Wright is correct in that Jesus taught the lawyer who was in the kingdom (those who loved as God did – especially the needy), and those who were not (prideful, religious Temple-goers). But it is a grave mistake to take away that we are to go and discern who is “in” and who is “out.” That is not what Jesus’ thrust was. That point was indeed a mini-lesson to the lawyer who needed a worldview shakedown. He needed to see that all his temple cult buddies weren’t in, and that some despised ones were. But Jesus’ final words were to “Go and do likewise.” Based on all other encounters Jesus had, he was basically telling the lawyer to get back to the heart of the Torah – loving anyone he encountered in need as a means of responding to the greatest commandment of loving God with all that you are. Discerning who’s in and out will reveal itself as we love others. With due respect to Wright, it is hardly the thrust of the lesson, and has more potential to lead to pride as the Pharisees did this on a regular basis.
Bruce Charlton
December 12, 2016
@Darren “Based on all other encounters Jesus had, he was basically telling the lawyer to get back to the heart of the Torah – loving anyone he encountered in need as a means of responding to the greatest commandment of loving God with all that you are. ”

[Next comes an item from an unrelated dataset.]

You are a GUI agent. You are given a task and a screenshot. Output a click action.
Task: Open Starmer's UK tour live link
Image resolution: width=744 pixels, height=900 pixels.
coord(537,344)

But surely that *must* be wrong for the reasons articulated earlier in the thread – it is obviously physically as well as emotionally impossible to love evryone and to *materially* assist everyone who ‘needs’ it (which is actually everyone, to some degree – therefore 7 billion people); and we indeed never see any scriptural example of it.
I have read a couple of examples of individuals who tied (and obviously never got near suceeding) to put this into effect, and it was simply a suicide on their part – and accompanied by a gross neglect of other Christian duties. They became pitifully deluded rather than holy.
If Christianity is claimed to teach something so obviously absurd and futile, and as a central tenet, then that severely damaged the credibility and coherence of the faith – and I think it is no coincidence that this aspect has been so strongly emphasised by ‘modernisers’ and liberals in the main churches who are (whether they themselves acknowledge to themselves) fifth columnists covertly trying to destroy Christianity.
In a metaphysical sense the whole of creation coheres only because of Love, and we are all intrinsically involved with one another (not just other people, but every-thing that is)… However this ‘cosmic’ aspect of reality is *not* what the parable is about. It is – from context, meant as practical advice – about the conduct of living.